## ASSIGNED TASK:
All lines from the one that contains "Instruction: Select the 5 sec time marker" through the final line of the entries must be repeated exactly. No other lines belong in the output.

——

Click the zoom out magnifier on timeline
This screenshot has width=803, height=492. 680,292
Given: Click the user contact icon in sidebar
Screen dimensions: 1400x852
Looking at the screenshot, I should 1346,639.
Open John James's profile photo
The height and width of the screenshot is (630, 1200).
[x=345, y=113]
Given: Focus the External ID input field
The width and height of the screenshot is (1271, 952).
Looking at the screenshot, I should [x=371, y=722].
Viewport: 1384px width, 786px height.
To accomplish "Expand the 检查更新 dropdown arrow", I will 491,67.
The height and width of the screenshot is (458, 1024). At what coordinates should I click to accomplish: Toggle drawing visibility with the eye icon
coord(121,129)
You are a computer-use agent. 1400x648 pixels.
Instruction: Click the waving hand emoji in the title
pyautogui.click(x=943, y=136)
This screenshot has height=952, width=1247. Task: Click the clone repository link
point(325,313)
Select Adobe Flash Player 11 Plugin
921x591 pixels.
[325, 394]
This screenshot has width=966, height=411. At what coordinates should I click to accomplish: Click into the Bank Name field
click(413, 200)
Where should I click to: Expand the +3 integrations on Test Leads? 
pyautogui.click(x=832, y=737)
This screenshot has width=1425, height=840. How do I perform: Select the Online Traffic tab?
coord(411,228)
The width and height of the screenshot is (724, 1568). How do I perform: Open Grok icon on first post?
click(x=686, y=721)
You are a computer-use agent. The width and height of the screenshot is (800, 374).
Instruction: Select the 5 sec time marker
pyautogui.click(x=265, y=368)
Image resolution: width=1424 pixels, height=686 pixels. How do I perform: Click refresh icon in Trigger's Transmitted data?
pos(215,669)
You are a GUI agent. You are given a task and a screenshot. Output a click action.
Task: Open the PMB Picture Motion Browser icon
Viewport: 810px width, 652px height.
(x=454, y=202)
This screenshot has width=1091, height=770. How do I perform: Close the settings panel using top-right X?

——

## RESULT FOR THIS EXERCISE:
Instruction: Select the 5 sec time marker
pyautogui.click(x=265, y=368)
Image resolution: width=1424 pixels, height=686 pixels. How do I perform: Click refresh icon in Trigger's Transmitted data?
pos(215,669)
You are a GUI agent. You are given a task and a screenshot. Output a click action.
Task: Open the PMB Picture Motion Browser icon
Viewport: 810px width, 652px height.
(x=454, y=202)
This screenshot has width=1091, height=770. How do I perform: Close the settings panel using top-right X?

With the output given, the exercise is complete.